_Brano proposto_
_ _ _ _ _

Un regolare processo
Il processo canonico volto all’accertamento della nullità di un matrimonio canonico è molto simile ad un procedimento di cognizione che si celebra nei tribunali civili italiani.
Possono dare impulso ad un tale tipo di procedimento solamente i “coniugi” o il c.d. “promotore di giustizia” (parte pubblica istituzionale del processo), in quest’ultimo caso solo quando la nullità del matrimonio sia già stata divulgata (can. 1674 codice di diritto canonico - c.i.c.).
A differenza dei processi ordinari avanti ai tribunali civili e penali, il codice di diritto canonico lascia la possibilità al coniuge di stare in giudizio senza la costituzione di un proprio avvocato difensore. Tutto ciò in teoria. Nella pratica è molto difficile trovare il caso di chi, senza l’ausilio di un tecnico del diritto, non avendo le necessarie competenze, si voglia addentrare all’interno di una procedura simile avanti al tribunale ecclesiastico.
Il coniuge che intenda impugnare il proprio matrimonio, (“attore” processuale), si rivolgerà pertanto ad un esperto di diritto canonico che lo consiglierà sull’opportunità di intraprendere la causa, ed eventualmente verrà rappresentato avanti al collegio giudicante da un c.d. “avvocato rotale”.
L’altro coniuge, una volta citato in giudizio, potrà costituirsi come“convenuto” opponendosi agli assunti dell’attore, ovvero deducendo in coincidenza con le sue pretese, ovvero rimanere inattivo di fronte alla citazione ricevuta. In quest’ultimo caso assumerà lo status processuale di parte “assente” ed il processo proseguirà comunque anche senza di lui. Infine il convenuto potrà fare una dichiarazione informale con cui si sottometterà alla giustizia del tribunale, senza affermare o negare la pretesa dell’attore.
In principio era il “libello”
L’atto introduttivo di un processo canonico è denominato libello, e si compone di poche pagine. In questo atto è riassunto per sommi capi il motivo, o i motivi in fatto e diritto, per cui l’attore intende far annullare il proprio matrimonio.

_ _ _ _ _

_Dati registrati_

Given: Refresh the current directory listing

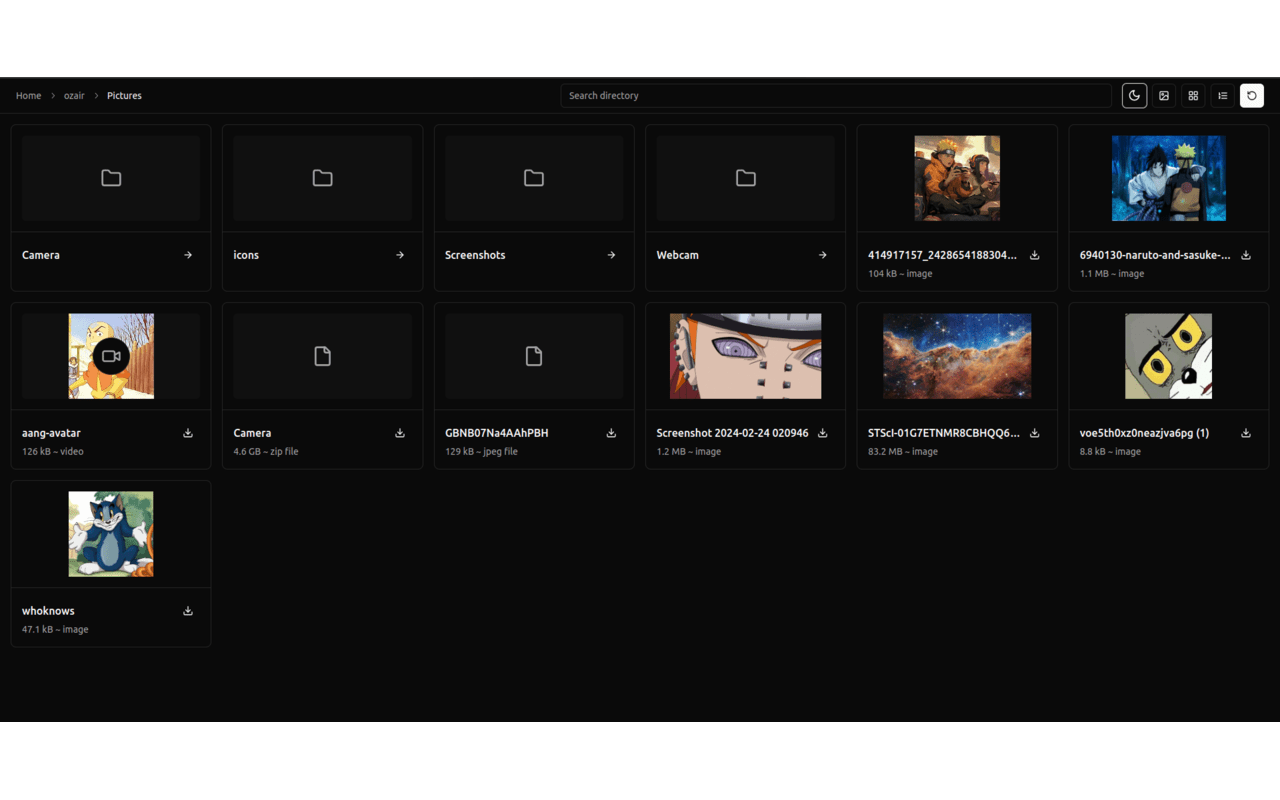Looking at the screenshot, I should pyautogui.click(x=1251, y=95).
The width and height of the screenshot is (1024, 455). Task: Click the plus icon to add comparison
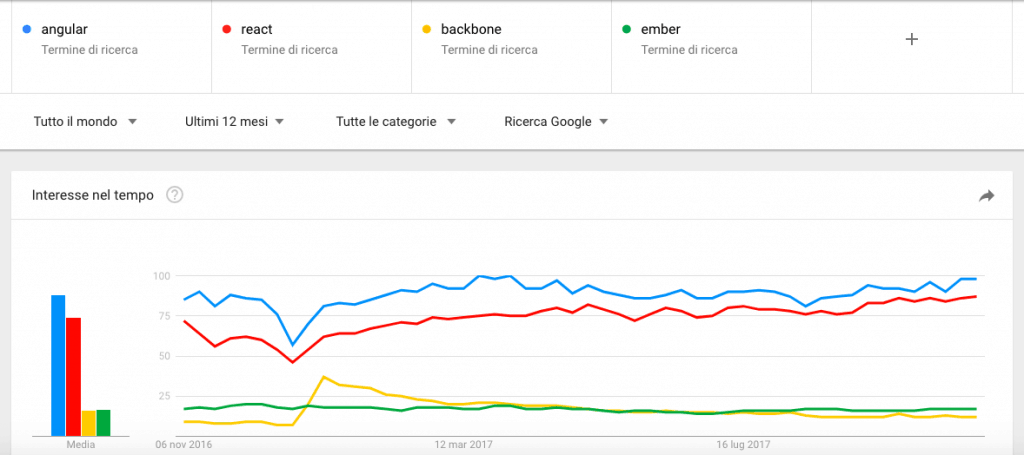[911, 40]
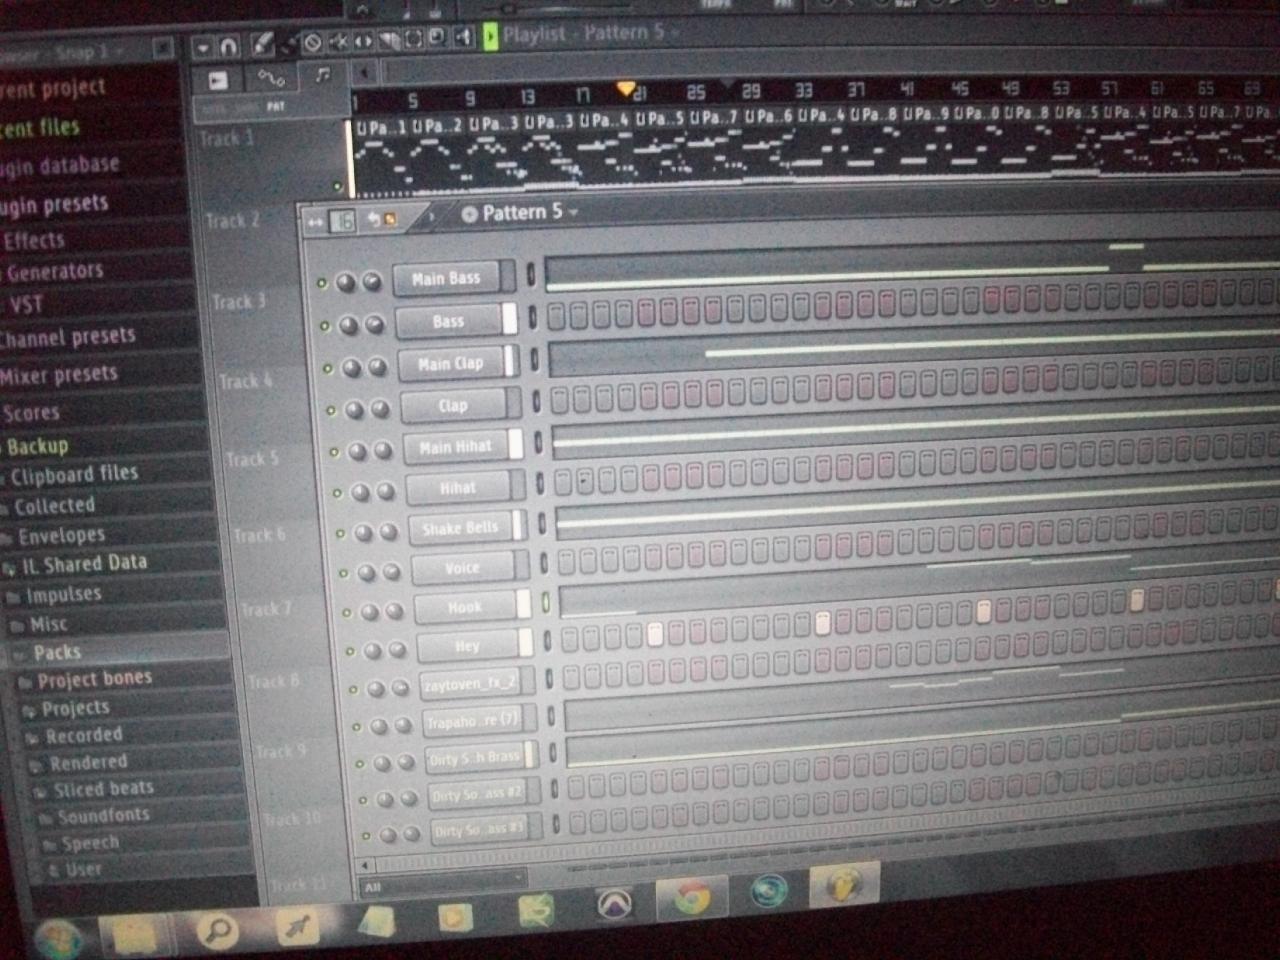Screen dimensions: 1280x960
Task: Mute the Main Bass channel green LED
Action: tap(322, 284)
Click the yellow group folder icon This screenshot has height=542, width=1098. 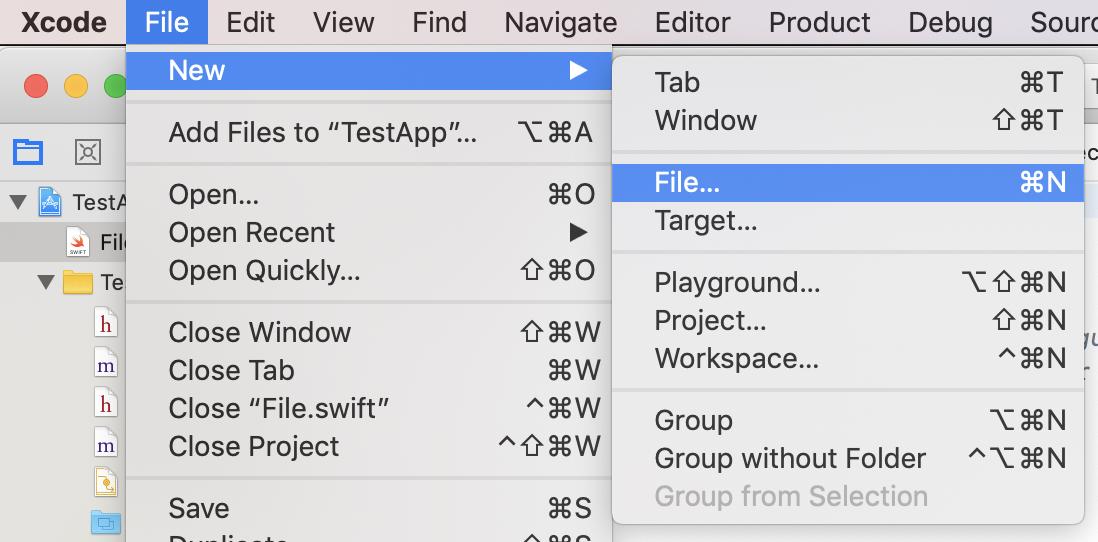tap(78, 283)
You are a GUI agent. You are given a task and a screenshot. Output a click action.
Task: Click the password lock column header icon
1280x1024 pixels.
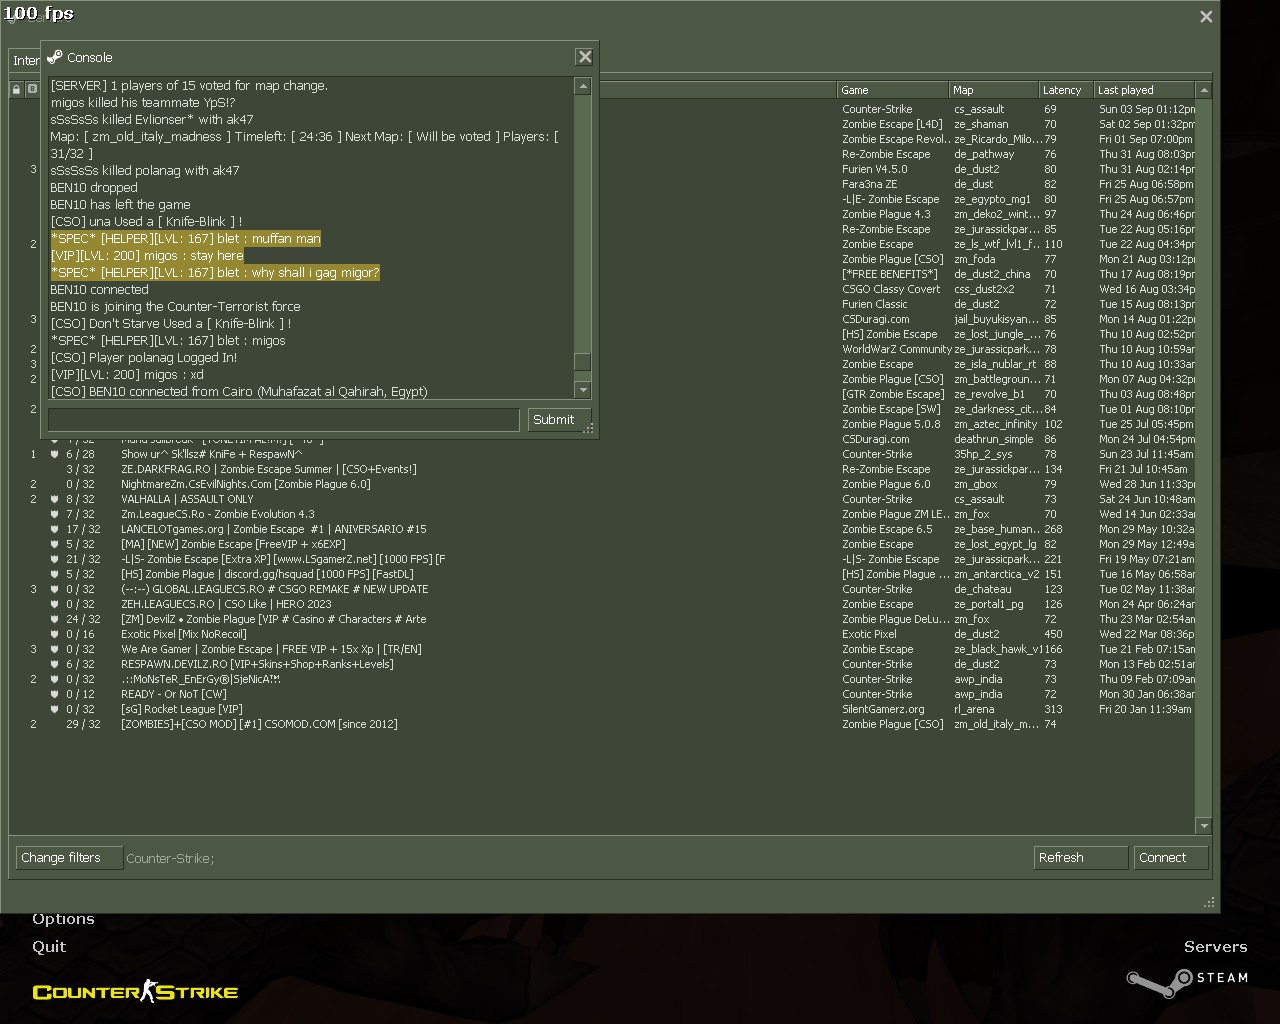click(x=17, y=90)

_ _ _ _ _

_Enunciato del problema_
Estrai parola per parola dal brano sul processo canonico di nullità matrimoniale la parte che inizia con "Un regolare processo" e finisce con "canonico - c.i.c.).".

_Risposta_
Un regolare processo
Il processo canonico volto all’accertamento della nullità di un matrimonio canonico è molto simile ad un procedimento di cognizione che si celebra nei tribunali civili italiani.
Possono dare impulso ad un tale tipo di procedimento solamente i “coniugi” o il c.d. “promotore di giustizia” (parte pubblica istituzionale del processo), in quest’ultimo caso solo quando la nullità del matrimonio sia già stata divulgata (can. 1674 codice di diritto canonico - c.i.c.).